Certainly many sound Catholics refer patients to a colleague, but another question arises: is it morally acceptable to refer patients on for services gravely contrary to the moral law? It seems akin to saying, “I can’t give you a lift home because I don’t drink and drive but N. does, so you might ask him/her”. Cooperation is remote and indirect in referrals, but are we guilt-free simply by passing the prescribing or dispensing responsibility on in this way?

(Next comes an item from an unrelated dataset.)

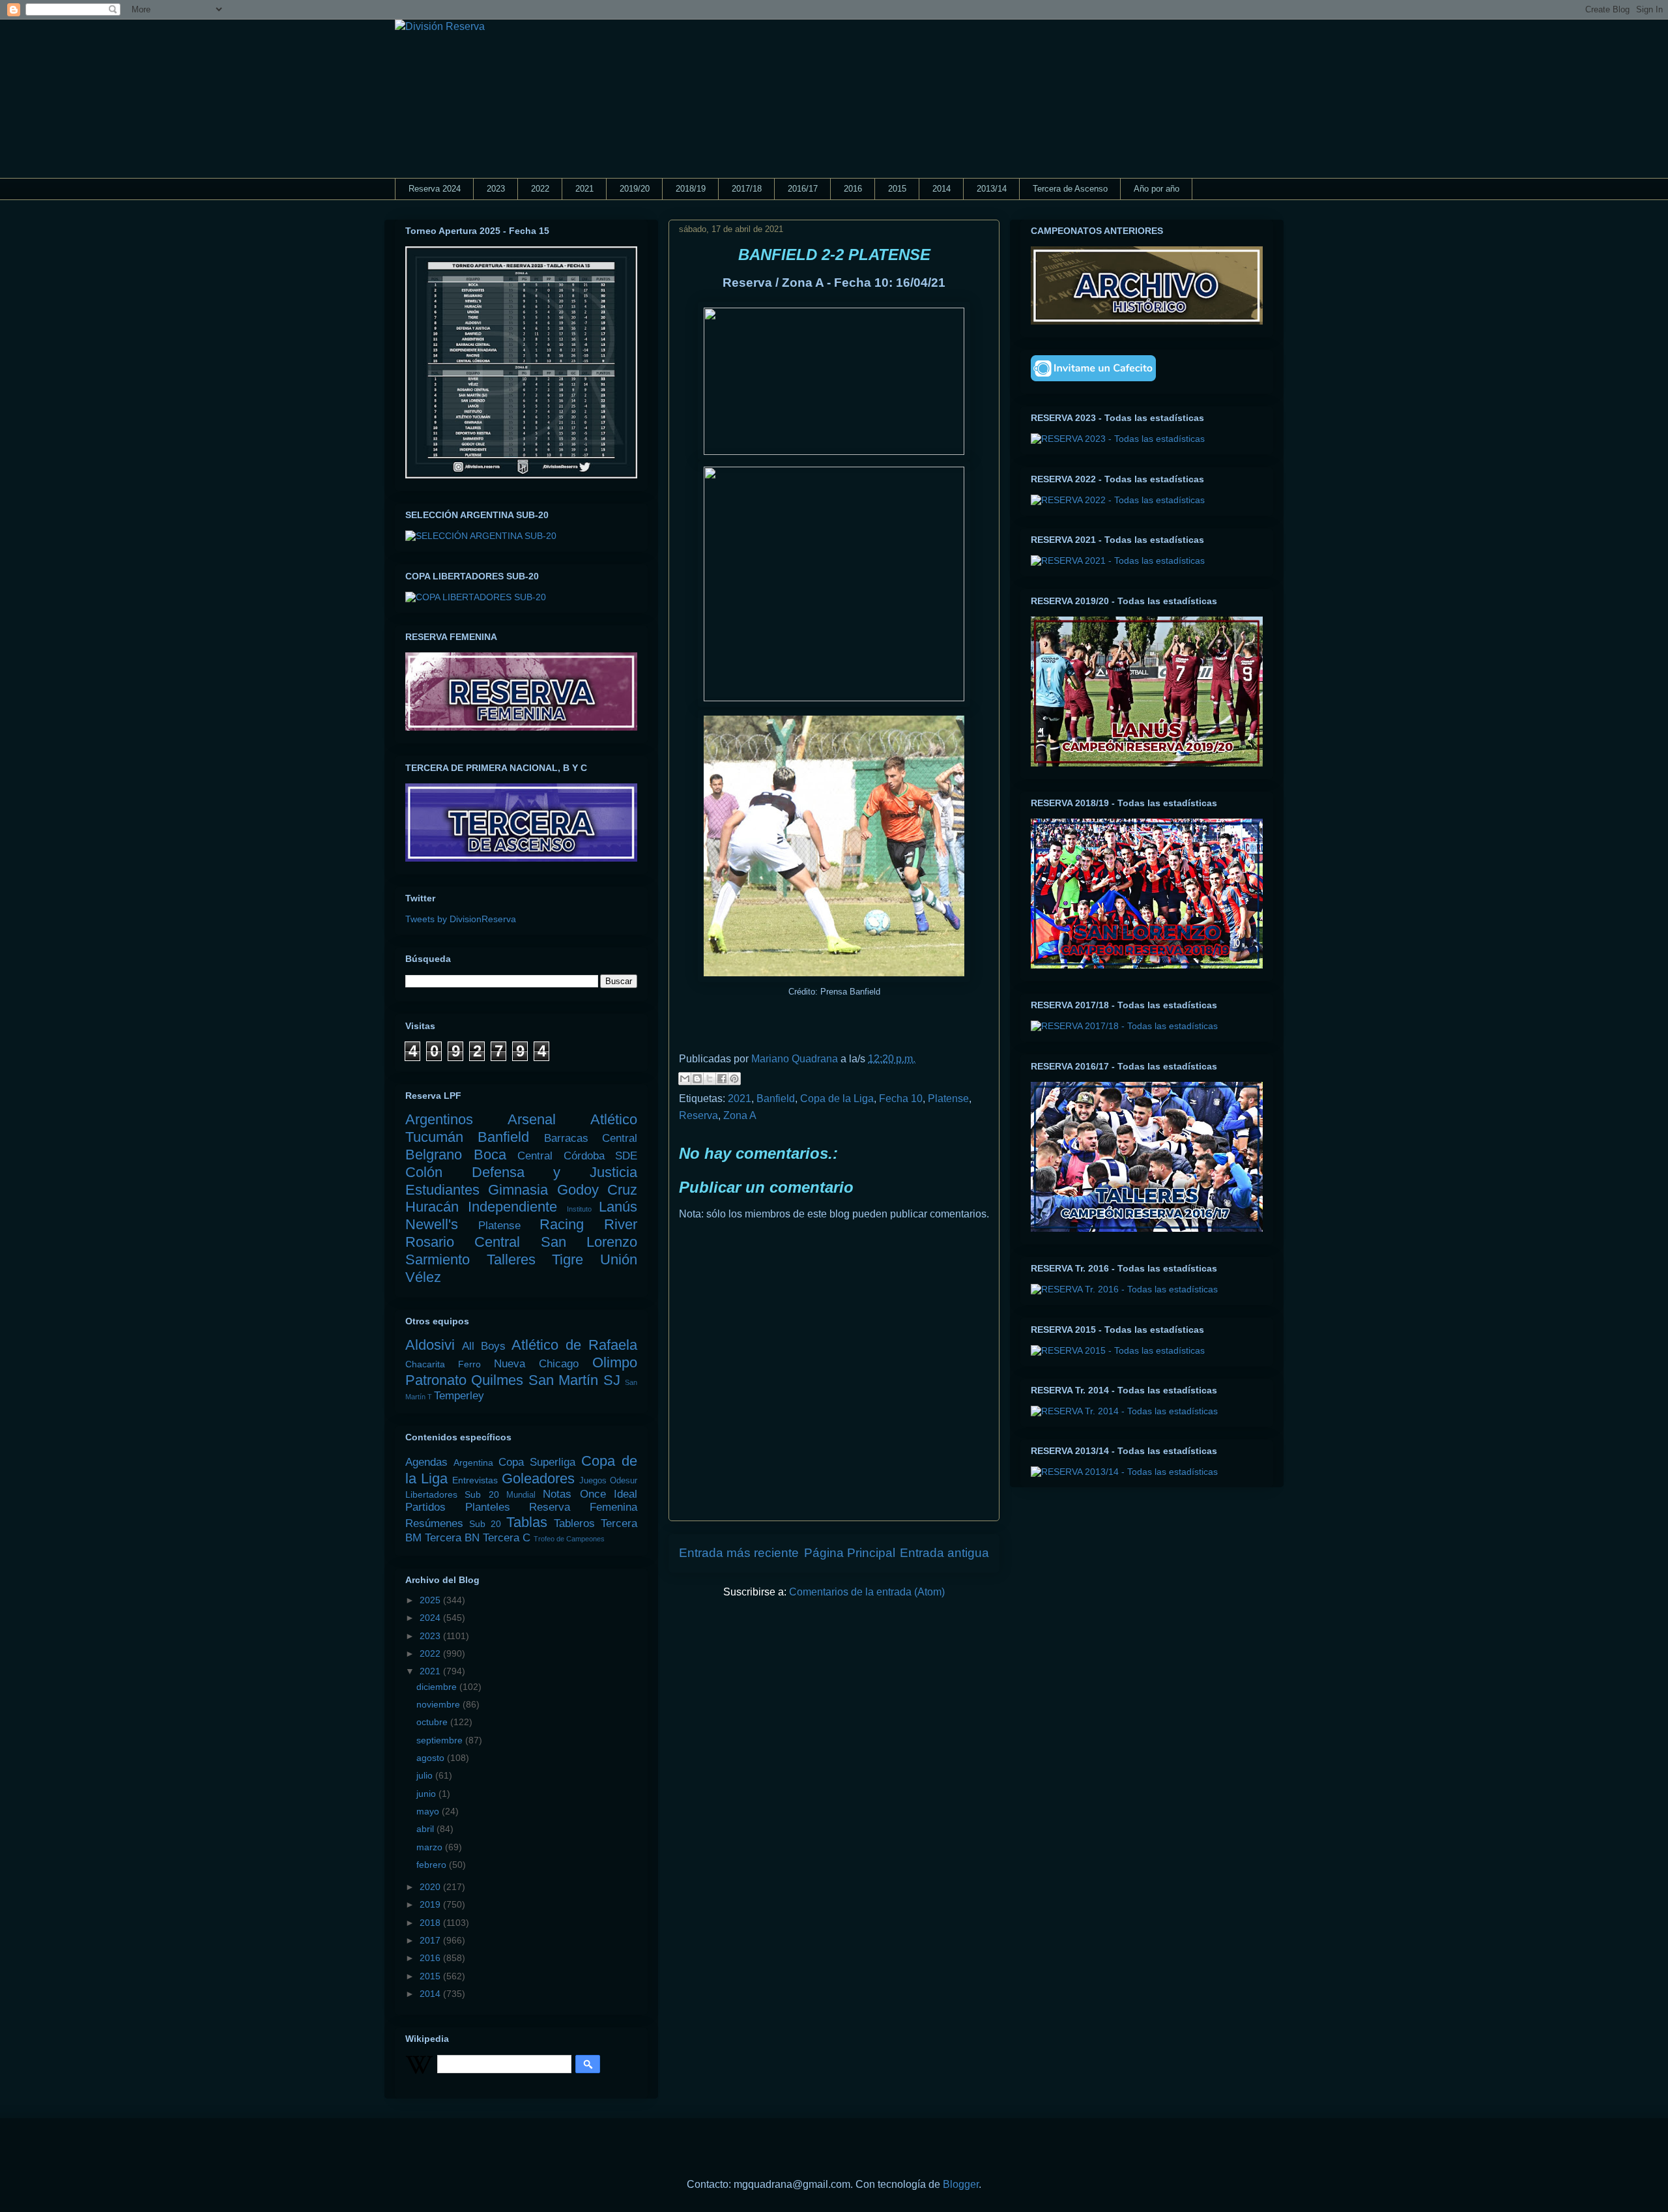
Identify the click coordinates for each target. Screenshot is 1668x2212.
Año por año (1156, 189)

Then there are Care Pathways for the dying. Now it is absolutely right, good and necessary to give opiates in necessary dosages to those suffering intractable, severe pain (please see end note) because the intention is to relieve the pain and anxiety, but are dosages increased precipitously without checking if smaller increases would ease the pain sufficiently for the patient to continue living in a pain-free state without excessive respiratory depression? (This question inevitably arises if we have a high percentage of people dying within 24-48 hours of an infusion being established). I have even seen such Pathways used with a Stroke victim where pain is not an issue –can this be moral at all? Finally, is withdrawing fluids ever morally justified? 500mls of fluid per day is lost simply by breathing to say nothing of the loss via the skin and urinary output, so a 500mls infusion over 24hours will not actually add respiratory or cardiac problems (and removal of fluids will not decrease any such problems), so an infusion of 500mls over 24 hours will only sustain life with comfort, not extend life, while removal of such fluids will not diminish any problems and may increase discomfort.
Those who are not part of the core health care professions must seek to ensure that practitioners in these professions have a right of refusal to cooperate with or facilitate by active referrals any act gravely contrary to the moral law (such as contraception, abortion, IVF., gender reassignment etc). We need as many sound Catholics as possible in these professions and we must make it possible for them to practice by supporting their conscience rights in our everyday conversations; by communicating with the media on pertinent topics and by petitioning Governments to ensure conscientious objection is respected and enshrined in law. We are told that patients must have non-directive counselling in order to preserve their autonomy and conscience, but what about the autonomy and conscience of the practitioner? Non-directive theory (contradictorily) directs them to put their own autonomy and conscience aside.
End Note: I do not want anyone to be troubled over the death of a loved one who had an infusion established, so I must point out that it would be morally wrong to withhold such infusions from those who are dying since it allows for a continuous pain-and-anxiety-free journey towards death. The questions arising with such infusions concern the “when” and “how much” in that journey. Remember it is entirely possible that even a single dose of an opiate may relax the dying person enough that they allow themselves to die; it does not mean their life was ended by a single injection. Many factors have to be taken into account when establishing a Pathway infusion and it is on getting the balance right that this discussion is focused.